When it is possible to specify resources that should be secured,
the logical partition may secure and maintain even resources that
are high in the non-use rate at a certain timing without releasing
the resources.
[0138] FIG. 22 is a diagram illustrating an example of a process
flow of a resource rearrangement setting at the time of a failure
corresponding to FIG. 7 of the first embodiment. When a failure
occurs, the processor 2010 detects the failure (S22000), and
prohibits allocation of resources in which the failure has occurred
(S22010). Then, the processor 2010 monitors the IO use state
(S22020), and checks whether or not the IO performance satisfies
the performance requirement (S22030). The processor 2010 acquires
the resource use state when the IO performance is insufficient
(S22040).

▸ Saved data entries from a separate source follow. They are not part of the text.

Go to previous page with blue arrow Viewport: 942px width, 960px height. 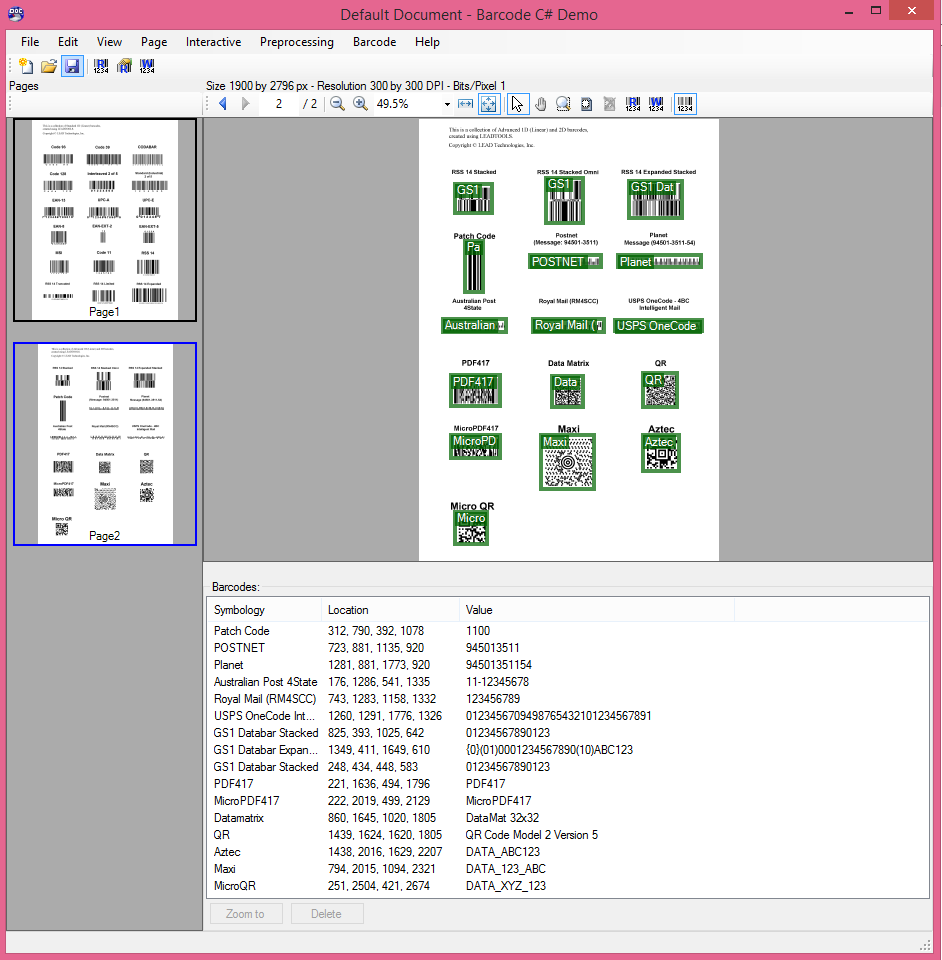point(222,104)
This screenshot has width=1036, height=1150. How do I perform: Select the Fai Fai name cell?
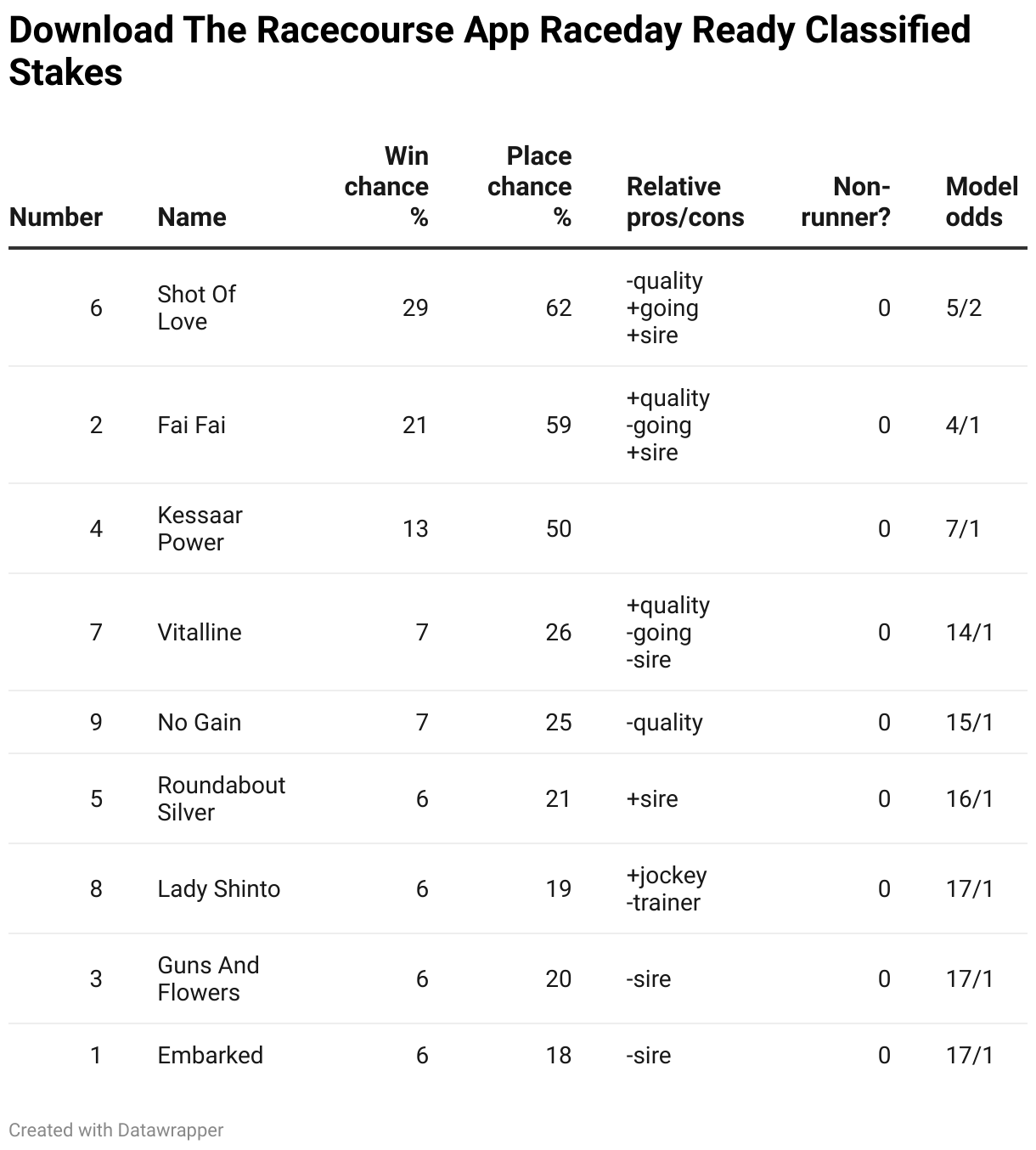click(x=192, y=425)
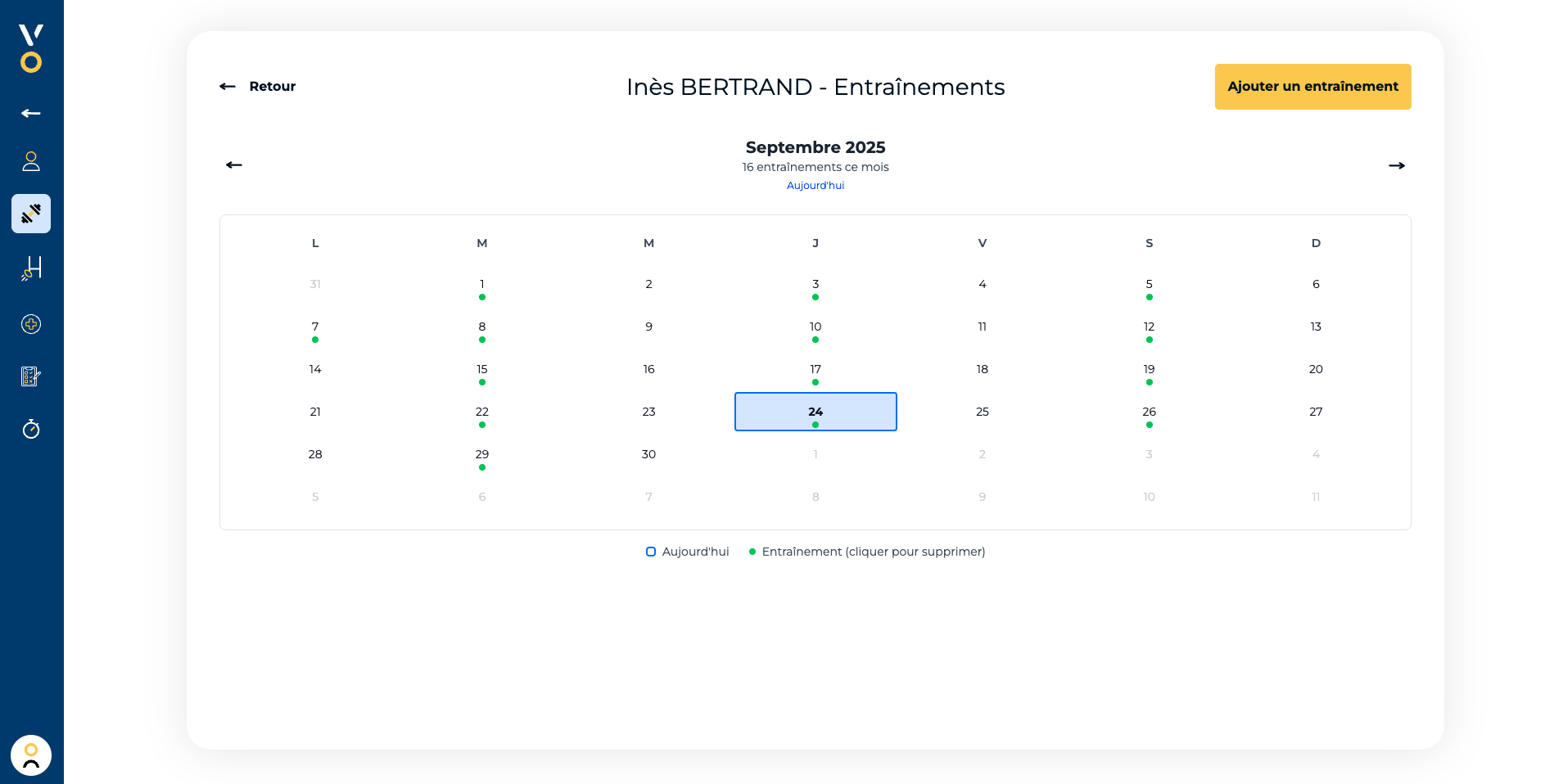Toggle training on September 19

[x=1149, y=373]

The other processes (S22050 to S22080 and S22100 to
S22110) except for the resource selection (S22090) are the same as
in the process flow already described with reference to FIG. 7, and
thus description thereof is omitted. The resource selection
(S22090) will be described later with reference to FIG. 23.
[0139] A difference with the first embodiment lies in that the
processor 2010 does not determine whether or not the resource
securing upper limit value is exceeded with reference to the table
illustrated in FIG. 5, and the processor 2010 monitors the IO
performance and secures resources according to whether or not the
IO performance satisfies the performance requirement. Since the
actual IO performance is monitored, the purpose of guaranteeing the
IO performance is directly achieved. The tendency of the IO
performance to be guaranteed may be calculated using the average
IOPS 21020 and the Max IOPS 21030, and resources for securing the
IO performance may be rearranged in advance.
[0140] Further, it is possible to monitor the 10 performance of the
logical partition which lends the resource and acquire the
performance before the resources are rearranged and the performance
deteriorated after the resources are arranged. Thus, the
performance deterioration amount may be restricted in the logical
partition in which the performance guaranty flag is disabled in
addition to the logical partition in which performance guaranty
flag is enabled.
[0141] FIG. 23 is a diagram illustrating an example of a process
flow of resource selection. The resource selection is the process
of S22090 of FIG. 22. Basically, this process flow is basically the
same as the process flow described above with reference to FIG. 9
in the first embodiment, but a difference lies in that a
destination to which resources are borrowed is selected based on
the unused resource amount, and resources are borrowed from the
logical partition which is low in the 10 use rate based on the 10
use state (S23010). This is based on the assumption that when the
use of the 10 is low, it indicates that few allocated resources are
used, that is, there are many unused resources.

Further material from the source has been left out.